Effect of chorionic villus sampling on the occurrence of preeclampsia and gestational hypertension: An updated systematic review and meta-analysis.

OBJECTIVE

To perform a meta-analysis for an assessment of the risk of preeclampsia or gestational hypertension following chorionic villus sampling (CVS).

DATA SOURCE

PubMed was systematically searched from its inception through January 2016.

MATERIAL AND METHODS

Nine reports were identified. A pre-specified scale was used to assess their quality.

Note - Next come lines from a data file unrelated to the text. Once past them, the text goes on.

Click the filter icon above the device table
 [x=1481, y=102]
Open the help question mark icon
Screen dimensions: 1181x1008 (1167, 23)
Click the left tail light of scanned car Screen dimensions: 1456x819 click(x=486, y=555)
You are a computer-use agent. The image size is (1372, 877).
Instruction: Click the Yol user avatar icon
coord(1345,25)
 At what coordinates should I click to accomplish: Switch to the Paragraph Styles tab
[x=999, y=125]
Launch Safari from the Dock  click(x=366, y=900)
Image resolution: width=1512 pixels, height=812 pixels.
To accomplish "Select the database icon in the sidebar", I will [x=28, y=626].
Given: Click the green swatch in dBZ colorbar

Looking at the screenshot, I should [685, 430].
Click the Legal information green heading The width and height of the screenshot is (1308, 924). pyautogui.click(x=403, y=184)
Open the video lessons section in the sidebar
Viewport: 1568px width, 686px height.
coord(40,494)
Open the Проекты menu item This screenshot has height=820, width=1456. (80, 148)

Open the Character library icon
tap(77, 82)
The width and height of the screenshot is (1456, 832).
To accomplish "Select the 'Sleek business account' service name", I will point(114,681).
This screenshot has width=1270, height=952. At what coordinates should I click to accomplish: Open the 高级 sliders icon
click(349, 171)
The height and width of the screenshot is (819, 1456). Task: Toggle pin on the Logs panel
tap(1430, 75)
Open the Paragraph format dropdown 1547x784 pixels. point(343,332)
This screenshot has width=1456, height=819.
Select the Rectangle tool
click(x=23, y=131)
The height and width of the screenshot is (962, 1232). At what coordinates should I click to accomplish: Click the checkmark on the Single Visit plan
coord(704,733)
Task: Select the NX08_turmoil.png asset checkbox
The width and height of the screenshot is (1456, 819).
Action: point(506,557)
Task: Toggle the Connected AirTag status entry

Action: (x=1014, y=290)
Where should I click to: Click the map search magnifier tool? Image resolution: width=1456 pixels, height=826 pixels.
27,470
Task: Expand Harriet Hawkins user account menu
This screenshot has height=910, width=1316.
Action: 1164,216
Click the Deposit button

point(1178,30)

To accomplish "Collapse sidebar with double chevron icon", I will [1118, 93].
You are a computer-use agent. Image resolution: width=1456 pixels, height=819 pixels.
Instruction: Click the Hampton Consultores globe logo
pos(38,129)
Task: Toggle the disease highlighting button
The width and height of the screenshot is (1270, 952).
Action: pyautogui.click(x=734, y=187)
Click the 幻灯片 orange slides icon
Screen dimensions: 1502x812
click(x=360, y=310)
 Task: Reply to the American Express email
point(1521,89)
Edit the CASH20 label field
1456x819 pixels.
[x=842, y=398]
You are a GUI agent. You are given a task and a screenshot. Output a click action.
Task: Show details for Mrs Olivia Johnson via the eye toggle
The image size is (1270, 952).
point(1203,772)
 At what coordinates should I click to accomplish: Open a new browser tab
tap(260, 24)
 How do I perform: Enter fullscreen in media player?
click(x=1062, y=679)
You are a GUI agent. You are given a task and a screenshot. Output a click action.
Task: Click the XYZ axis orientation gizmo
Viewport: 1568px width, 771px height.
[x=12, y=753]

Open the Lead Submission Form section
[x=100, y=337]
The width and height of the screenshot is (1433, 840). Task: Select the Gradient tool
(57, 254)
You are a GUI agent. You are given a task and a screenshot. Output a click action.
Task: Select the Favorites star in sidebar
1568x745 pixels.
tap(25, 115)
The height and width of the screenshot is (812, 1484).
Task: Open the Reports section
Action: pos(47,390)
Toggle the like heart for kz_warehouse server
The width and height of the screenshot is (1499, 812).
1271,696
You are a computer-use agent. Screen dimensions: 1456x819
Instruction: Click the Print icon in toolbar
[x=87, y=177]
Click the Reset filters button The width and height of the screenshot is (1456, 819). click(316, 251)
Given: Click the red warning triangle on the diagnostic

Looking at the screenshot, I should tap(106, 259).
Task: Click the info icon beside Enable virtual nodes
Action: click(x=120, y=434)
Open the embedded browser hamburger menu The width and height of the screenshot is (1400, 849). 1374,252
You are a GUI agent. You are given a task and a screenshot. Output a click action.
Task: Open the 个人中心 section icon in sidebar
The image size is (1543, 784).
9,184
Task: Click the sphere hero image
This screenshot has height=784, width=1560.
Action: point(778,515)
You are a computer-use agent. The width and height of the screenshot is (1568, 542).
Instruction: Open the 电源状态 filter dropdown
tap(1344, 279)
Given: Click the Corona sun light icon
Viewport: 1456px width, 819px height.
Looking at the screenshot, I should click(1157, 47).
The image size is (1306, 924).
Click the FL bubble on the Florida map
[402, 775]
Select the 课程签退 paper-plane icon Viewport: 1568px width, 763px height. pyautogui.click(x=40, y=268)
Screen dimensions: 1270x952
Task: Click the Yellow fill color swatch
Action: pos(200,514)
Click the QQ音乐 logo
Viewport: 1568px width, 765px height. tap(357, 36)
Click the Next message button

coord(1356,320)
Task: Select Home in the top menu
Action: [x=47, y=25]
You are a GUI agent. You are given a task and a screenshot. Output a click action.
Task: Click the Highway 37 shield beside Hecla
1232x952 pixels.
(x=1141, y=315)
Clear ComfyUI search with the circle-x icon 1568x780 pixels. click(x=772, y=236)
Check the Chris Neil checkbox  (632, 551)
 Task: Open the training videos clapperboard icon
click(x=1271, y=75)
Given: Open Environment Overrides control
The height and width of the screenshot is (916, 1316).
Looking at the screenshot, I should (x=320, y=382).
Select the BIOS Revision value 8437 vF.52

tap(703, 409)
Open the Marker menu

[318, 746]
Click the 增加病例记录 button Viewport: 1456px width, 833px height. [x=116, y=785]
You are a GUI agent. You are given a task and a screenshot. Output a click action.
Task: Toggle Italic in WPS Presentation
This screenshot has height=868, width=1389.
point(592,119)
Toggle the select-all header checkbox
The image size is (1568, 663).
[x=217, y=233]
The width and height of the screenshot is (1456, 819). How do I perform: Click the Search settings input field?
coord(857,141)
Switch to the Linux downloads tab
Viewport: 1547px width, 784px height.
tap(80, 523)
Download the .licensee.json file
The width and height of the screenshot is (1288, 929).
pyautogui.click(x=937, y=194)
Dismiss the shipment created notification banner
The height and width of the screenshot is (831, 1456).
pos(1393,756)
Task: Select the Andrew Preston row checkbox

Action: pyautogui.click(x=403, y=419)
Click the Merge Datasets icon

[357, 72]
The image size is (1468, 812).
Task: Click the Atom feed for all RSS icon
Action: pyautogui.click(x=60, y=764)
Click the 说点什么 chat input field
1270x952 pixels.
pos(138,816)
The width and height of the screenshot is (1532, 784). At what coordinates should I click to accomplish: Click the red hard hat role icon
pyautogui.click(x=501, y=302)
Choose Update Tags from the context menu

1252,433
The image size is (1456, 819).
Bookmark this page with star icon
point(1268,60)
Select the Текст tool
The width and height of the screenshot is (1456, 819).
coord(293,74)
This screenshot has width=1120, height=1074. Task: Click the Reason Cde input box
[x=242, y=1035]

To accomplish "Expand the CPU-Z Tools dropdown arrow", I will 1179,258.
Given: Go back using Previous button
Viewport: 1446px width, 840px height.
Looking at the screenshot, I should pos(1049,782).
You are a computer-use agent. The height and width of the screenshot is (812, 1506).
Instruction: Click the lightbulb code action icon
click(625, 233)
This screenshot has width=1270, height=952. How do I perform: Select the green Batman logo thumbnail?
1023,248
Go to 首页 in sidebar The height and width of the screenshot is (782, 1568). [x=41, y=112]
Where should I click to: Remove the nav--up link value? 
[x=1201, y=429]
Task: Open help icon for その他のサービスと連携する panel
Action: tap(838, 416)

TABULATION INTEGRATION AND RESULTS

We performed pooling into three subgroups with respect to the control group: A) Patients with no invasive prenatal diagnostic procedure served as a control group for comparison. The odds ratios for gestational hypertension (0.76, 95% CI 0.46-1.26), preeclampsia (0.83, 95% CI 0.42-1.67), and severe preeclampsia (0.49, 95% CI 0.04-5.78) or when hypertension categories were pooled (0.80, 95% CI 0.46-1.41) were not significantly different. B) Patients with midtrimester diagnostic amniocentesis and patients with no invasive prenatal diagnostic procedure were combined as a control group for comparison. The odds ratios for preeclampsia (1, 95% CI 0.46-2.18), severe preeclampsia (0.83, 95% CI 0.14-4.85), and pooled hypertension categories (1.07, 95% CI 0.63-1.84) were not significantly different. C) Patients with midtrimester diagnostic amniocentesis served as a control group. There was a significant difference in the odds ratio for preeclampsia between the CVS and amniocentesis groups (2.47, 95% CI 1.14-5.33). There was a marginal difference in the odds ratio for combined pregnancy-induced hypertension categories between the CVS and amniocentesis groups (1.61, 95% CI 1.02-2.53).

CONCLUSION

The available data do not indicate an increased risk of preeclampsia or gestational hypertension following first trimester CVS. The heterogeneity and retrospective design of existing studies are limiting factors for our analysis and findings.